Go through the entries below and return every line that contains "agent".
START Data listing
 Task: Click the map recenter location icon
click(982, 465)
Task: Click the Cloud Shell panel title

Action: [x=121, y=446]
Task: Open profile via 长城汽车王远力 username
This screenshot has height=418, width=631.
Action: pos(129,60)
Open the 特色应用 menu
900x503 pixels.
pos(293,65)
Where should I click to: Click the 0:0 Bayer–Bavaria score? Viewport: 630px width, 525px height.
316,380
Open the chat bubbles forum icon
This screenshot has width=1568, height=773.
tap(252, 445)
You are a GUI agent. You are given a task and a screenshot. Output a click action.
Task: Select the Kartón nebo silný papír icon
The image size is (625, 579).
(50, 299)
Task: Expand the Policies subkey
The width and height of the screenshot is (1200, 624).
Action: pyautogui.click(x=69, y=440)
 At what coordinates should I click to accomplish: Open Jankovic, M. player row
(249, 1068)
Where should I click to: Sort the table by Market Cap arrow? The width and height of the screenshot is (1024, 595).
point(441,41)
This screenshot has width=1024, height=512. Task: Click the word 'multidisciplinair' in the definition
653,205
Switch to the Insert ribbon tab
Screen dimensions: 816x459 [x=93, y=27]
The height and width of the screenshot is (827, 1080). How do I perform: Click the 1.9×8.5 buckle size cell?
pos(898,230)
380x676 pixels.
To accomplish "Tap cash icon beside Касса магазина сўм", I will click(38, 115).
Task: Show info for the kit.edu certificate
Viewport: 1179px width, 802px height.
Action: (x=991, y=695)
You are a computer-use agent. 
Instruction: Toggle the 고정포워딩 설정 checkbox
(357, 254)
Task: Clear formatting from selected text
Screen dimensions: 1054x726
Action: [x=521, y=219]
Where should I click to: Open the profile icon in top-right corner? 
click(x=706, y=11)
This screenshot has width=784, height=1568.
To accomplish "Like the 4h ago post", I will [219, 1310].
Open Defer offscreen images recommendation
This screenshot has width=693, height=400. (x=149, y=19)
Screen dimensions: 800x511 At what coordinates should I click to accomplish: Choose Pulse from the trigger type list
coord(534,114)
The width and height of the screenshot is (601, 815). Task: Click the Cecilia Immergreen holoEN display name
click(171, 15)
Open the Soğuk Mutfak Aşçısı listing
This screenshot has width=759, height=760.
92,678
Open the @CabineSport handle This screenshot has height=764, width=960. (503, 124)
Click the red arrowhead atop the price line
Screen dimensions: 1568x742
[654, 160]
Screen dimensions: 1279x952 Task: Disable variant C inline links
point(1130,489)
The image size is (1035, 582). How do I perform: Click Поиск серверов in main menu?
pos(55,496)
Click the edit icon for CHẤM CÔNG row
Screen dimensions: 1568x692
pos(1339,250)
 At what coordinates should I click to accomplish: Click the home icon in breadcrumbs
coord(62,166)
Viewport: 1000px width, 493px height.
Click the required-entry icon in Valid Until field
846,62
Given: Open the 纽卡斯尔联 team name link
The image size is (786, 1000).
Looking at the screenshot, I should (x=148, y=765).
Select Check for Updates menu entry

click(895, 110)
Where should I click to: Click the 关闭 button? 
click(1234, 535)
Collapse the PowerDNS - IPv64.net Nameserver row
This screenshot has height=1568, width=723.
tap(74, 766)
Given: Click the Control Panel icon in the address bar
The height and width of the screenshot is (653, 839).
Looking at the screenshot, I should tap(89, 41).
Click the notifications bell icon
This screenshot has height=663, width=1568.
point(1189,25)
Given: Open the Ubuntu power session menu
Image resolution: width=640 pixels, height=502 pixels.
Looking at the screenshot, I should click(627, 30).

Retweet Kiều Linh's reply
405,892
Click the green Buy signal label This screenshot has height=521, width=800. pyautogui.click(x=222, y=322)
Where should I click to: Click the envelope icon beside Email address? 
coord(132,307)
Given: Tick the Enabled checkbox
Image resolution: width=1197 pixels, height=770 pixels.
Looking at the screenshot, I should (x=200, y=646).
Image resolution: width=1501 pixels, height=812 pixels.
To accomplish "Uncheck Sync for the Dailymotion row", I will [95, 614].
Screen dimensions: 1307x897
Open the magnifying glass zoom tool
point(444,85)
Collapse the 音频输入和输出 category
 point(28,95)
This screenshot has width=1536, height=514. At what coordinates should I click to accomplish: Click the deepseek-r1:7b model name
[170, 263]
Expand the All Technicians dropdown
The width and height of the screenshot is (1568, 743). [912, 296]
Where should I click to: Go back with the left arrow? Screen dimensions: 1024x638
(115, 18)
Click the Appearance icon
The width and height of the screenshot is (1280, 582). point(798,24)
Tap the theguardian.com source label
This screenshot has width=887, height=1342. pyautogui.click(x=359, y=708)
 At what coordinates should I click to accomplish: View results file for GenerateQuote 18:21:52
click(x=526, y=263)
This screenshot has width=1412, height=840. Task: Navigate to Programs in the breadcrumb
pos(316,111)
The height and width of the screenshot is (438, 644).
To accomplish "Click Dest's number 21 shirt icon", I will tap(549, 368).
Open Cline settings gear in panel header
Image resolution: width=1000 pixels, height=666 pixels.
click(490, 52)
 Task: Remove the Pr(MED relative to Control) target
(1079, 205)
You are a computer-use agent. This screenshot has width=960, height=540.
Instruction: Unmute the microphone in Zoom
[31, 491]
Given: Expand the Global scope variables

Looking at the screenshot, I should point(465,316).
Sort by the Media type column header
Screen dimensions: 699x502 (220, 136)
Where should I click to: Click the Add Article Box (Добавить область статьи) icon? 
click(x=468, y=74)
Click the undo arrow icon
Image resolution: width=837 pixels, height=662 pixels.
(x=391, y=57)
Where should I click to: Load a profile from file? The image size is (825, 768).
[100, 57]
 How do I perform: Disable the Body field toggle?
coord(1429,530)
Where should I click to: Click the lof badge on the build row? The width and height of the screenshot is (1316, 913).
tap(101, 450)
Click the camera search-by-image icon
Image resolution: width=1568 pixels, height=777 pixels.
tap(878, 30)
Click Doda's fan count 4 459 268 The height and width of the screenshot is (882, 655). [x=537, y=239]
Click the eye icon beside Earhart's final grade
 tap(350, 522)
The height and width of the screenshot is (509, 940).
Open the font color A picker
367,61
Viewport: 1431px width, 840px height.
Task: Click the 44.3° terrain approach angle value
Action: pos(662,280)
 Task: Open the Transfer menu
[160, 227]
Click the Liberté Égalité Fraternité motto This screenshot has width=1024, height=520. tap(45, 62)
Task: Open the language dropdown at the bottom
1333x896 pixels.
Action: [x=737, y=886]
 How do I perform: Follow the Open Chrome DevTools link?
END Data listing
Answer to this problem:
You are a GUI agent. You are given a task and a screenshot. Output a click action.
You are a computer-use agent. 
You are a computer-use agent. This screenshot has width=960, height=540.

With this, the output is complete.